The fourth issue I'm looking at is what Dr. Sliwa started: our infrastructure needs. It isn't just a matter of identifying projects and how much debt capacity we could have. We have to divide the strategy. Bob Jost [vice president for business and finance] and his troops have come up with an idea that makes sense: go to the capital markets every couple of years for smaller amounts of money, rather than do gargantuan projects that are hard to get done. Having something that is always being renewed or constructed will be a positive sign to faculty, staff, students, and parents. We're going to the market this year for 10-12 million dollars. We'll do three or four major projects and a lot of smaller projects at Daytona Beach and Prescott.
How does Embry-Riddle stand against the competition, and how do you see us moving forward?
We're a very flexible institution. For example, our business school is doing a good job providing different levels and types of managerial skill needed by industry. The big business schools like Michigan and Harvard are pretty hidebound in how they do business education, just as Princeton and MIT are hidebound in how they do research. Well, we do applied research, not basic research. We're not going to change that. We provide professionally trained, lab-oriented, hands-on people who are ready to work. As a consequence, we're a heck of a competitor against a business school that turns out financiers or a technical school that turns out research. Boeing's problems aren't research, they're application. Eighty percent of their people are hired because they know how to get the job done. We train those kinds of people. What a great thing! This applies to all of our offerings.
There are many exciting opportunities out there. We don't do much with research. That's because we've never been clear about research. If we can define it and give people a taste of what it's like to get involved in it, we're going to find ourselves more actively courted by organizations that are anxious to tie up with us. Nobody has the reputation we do in the industry. We just haven't taken advantage of it. Our problem isn't that we don't know how to do it, rather that we've never told people what we want to do.
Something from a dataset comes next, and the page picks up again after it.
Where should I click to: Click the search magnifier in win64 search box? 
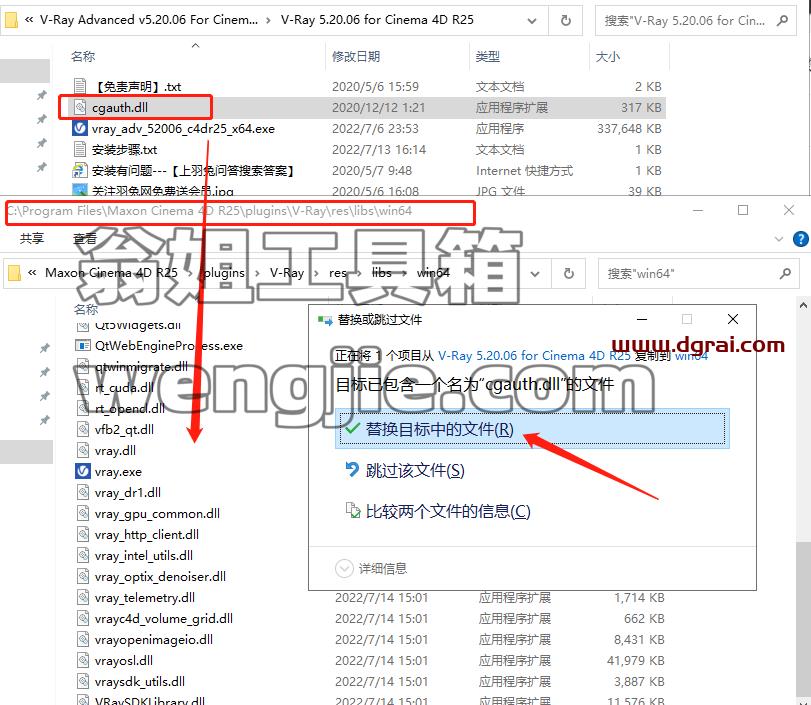[x=785, y=273]
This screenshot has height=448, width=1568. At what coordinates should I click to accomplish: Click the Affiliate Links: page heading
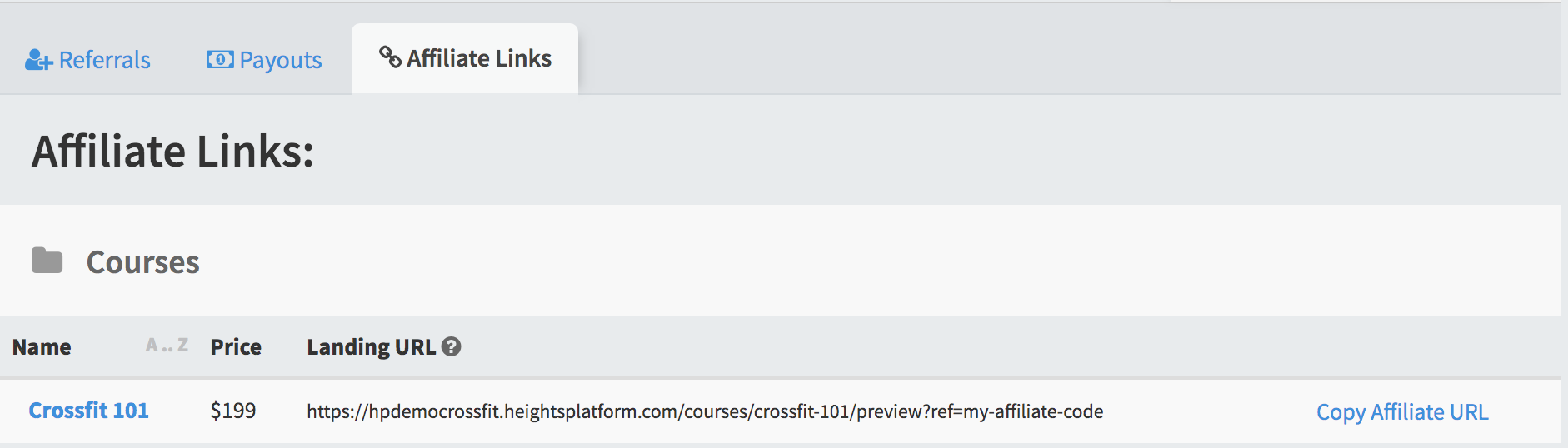173,152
We also have the continuing challenge of upgrading our academic programs. But in some cases the challenge is more carefully drawn than for others, because we've been fortunate to earn the lion's share of a couple of markets, such as aeronautical engineering. Our academic leverage still can increase, but we can't lose sight of the fact we're a niche institution. I've seen enough to know that most organizations would kill for the kind of differentiation we have, so why would we give it away? Yes, we have to find ways to broaden our student base, but we'll do it with programs like electrical engineering and software development and the new degrees in communication and science, technology and globalization.
What will you do to gain outside support for the university?
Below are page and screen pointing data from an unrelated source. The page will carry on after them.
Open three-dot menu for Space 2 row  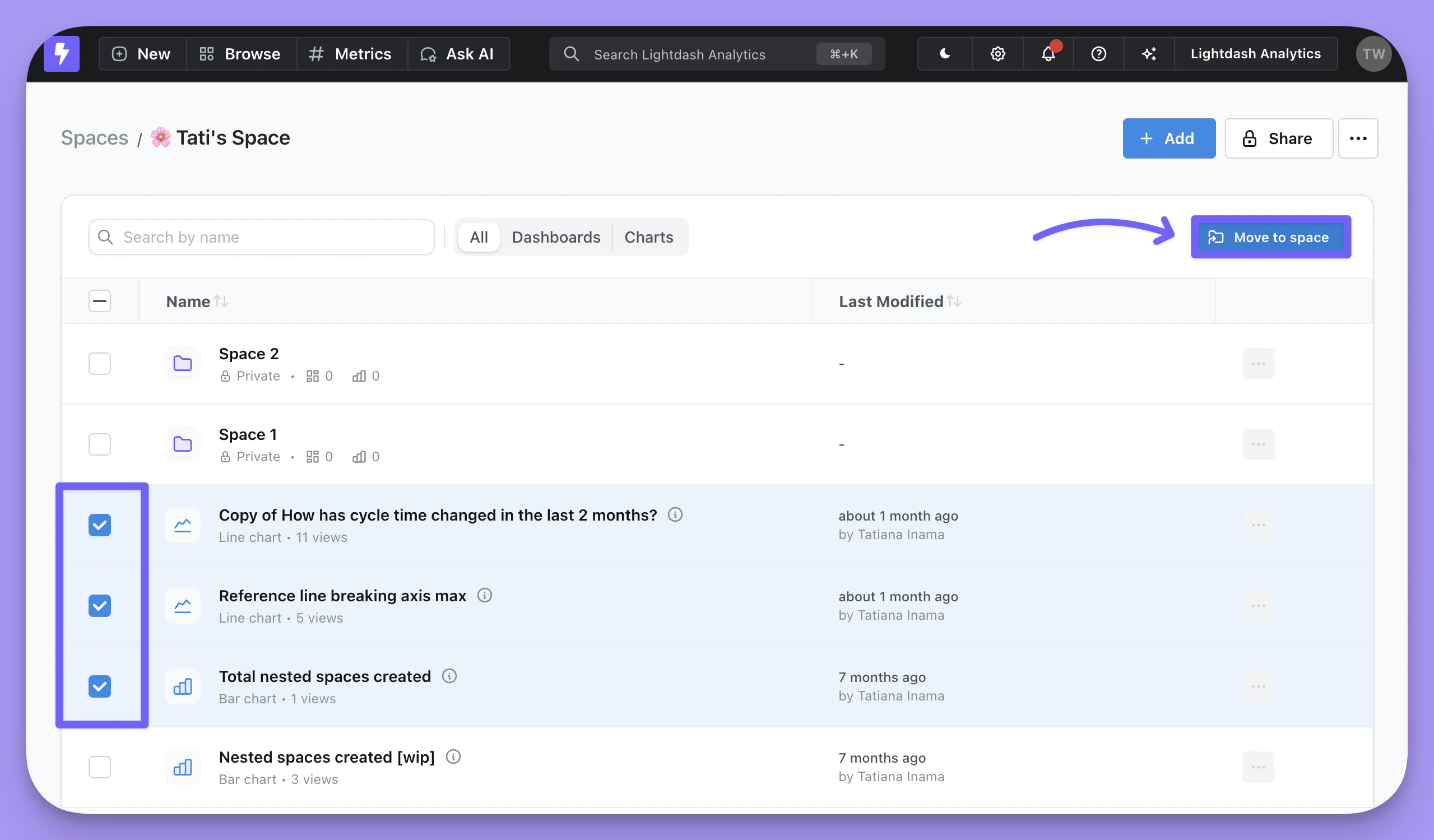click(1257, 364)
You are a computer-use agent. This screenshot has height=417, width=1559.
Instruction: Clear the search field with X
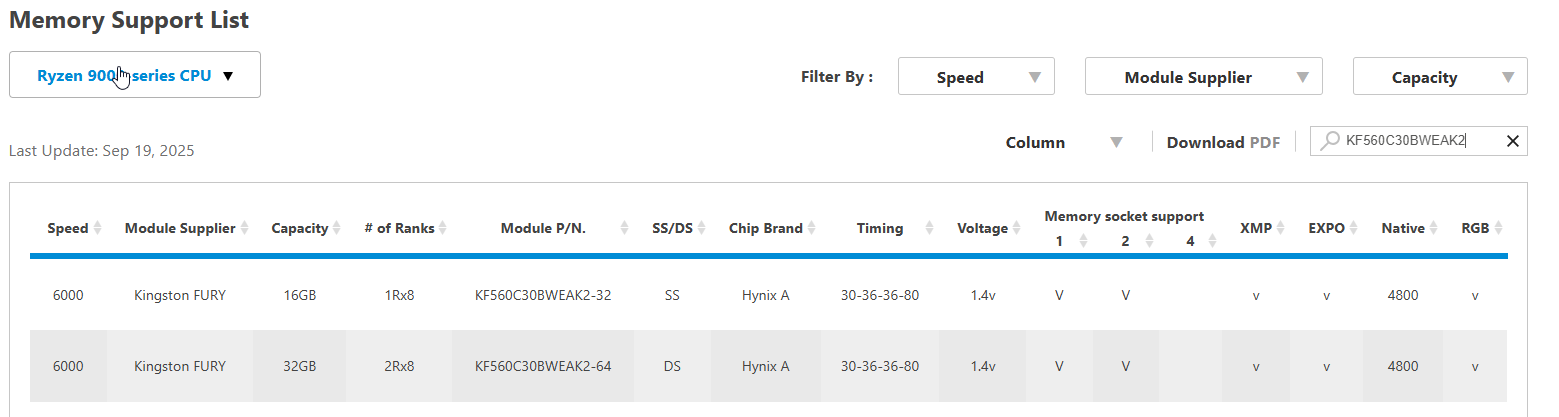click(x=1512, y=141)
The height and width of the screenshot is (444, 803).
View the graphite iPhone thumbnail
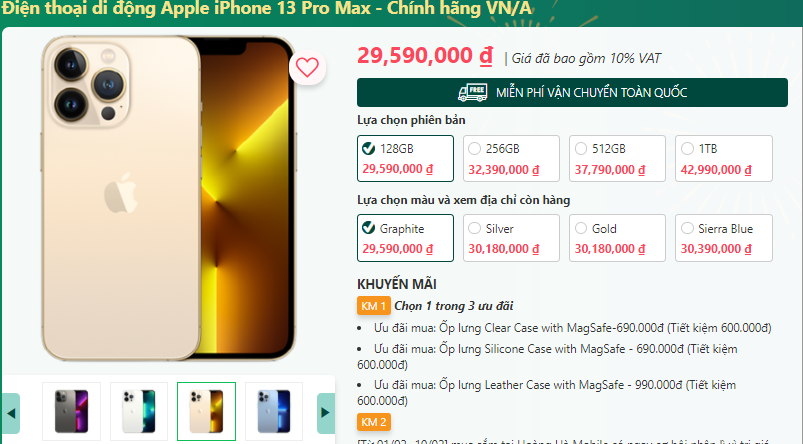coord(72,411)
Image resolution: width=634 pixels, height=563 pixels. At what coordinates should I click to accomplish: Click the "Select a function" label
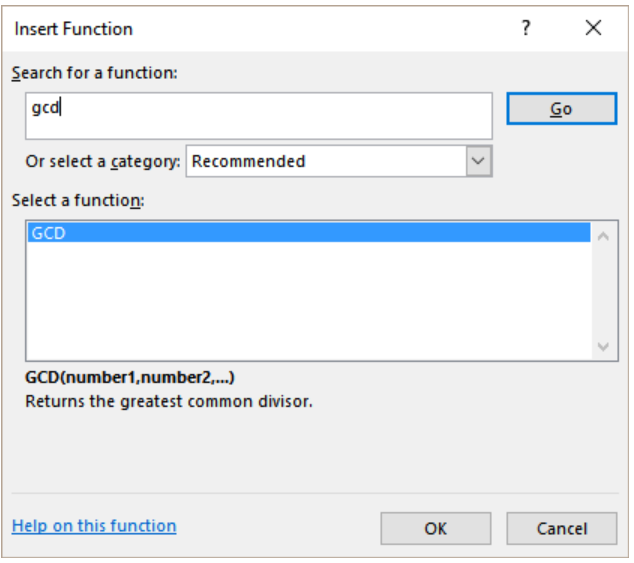78,201
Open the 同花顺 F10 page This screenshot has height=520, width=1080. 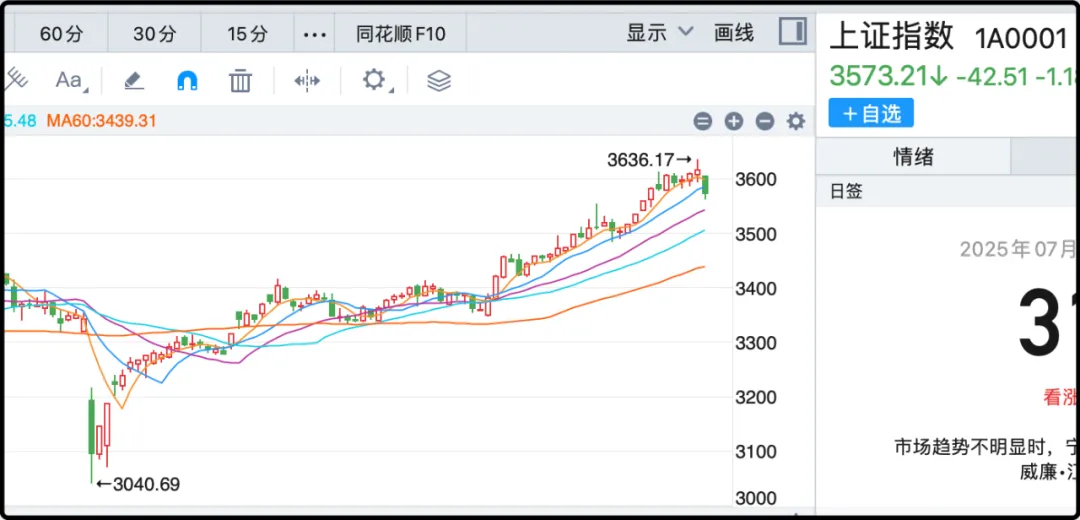click(x=401, y=34)
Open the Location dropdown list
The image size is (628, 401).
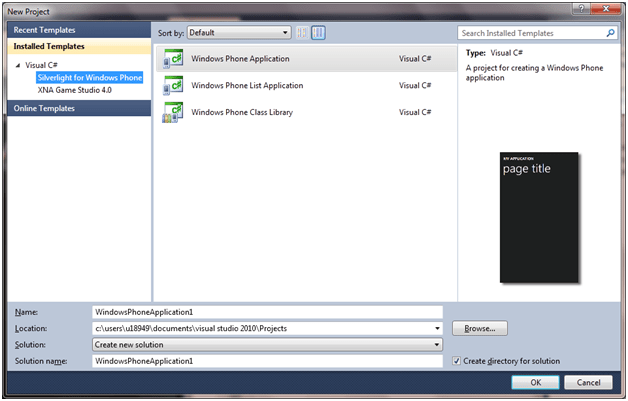tap(438, 328)
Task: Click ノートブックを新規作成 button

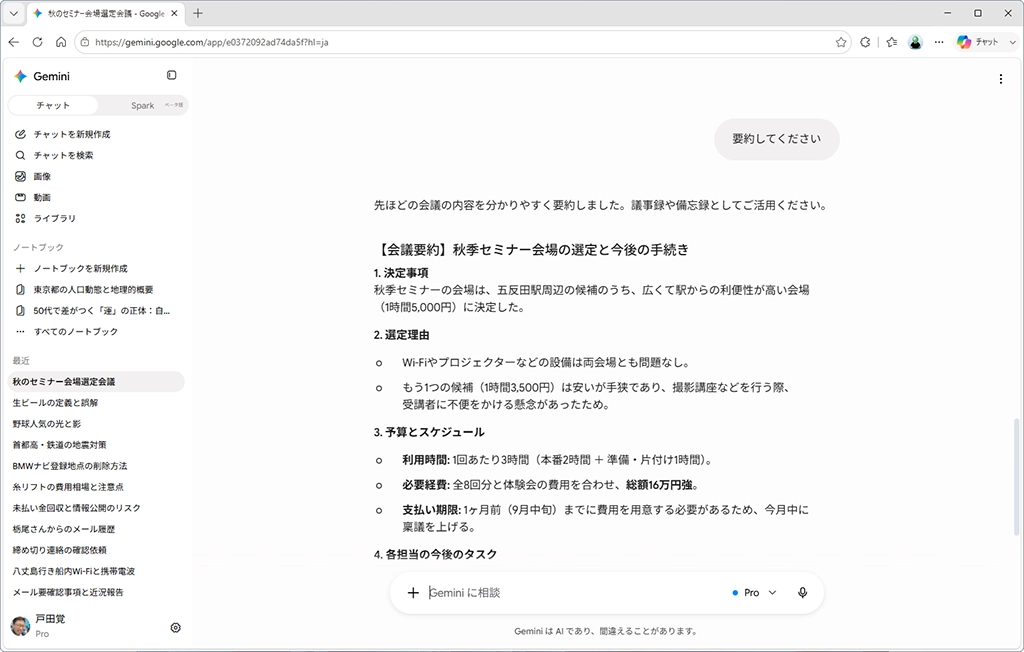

Our supporters in industry want to help. Members of our research advisory council recently told me, "We've been coming here for a long time. We do what we can, but we need to know from you how we can help you." I've heard that over and over again. Once we start inculcating our vision, we'll be able to take advantage of the many opportunities and the people who want to help us.
We've been blessed by having the right leaders at the right time. Without Dr. Sliwa's influence, what would we have to show off? He did so much in that regard. Now we can take what we have out to the industry and do some of the things I'm good at.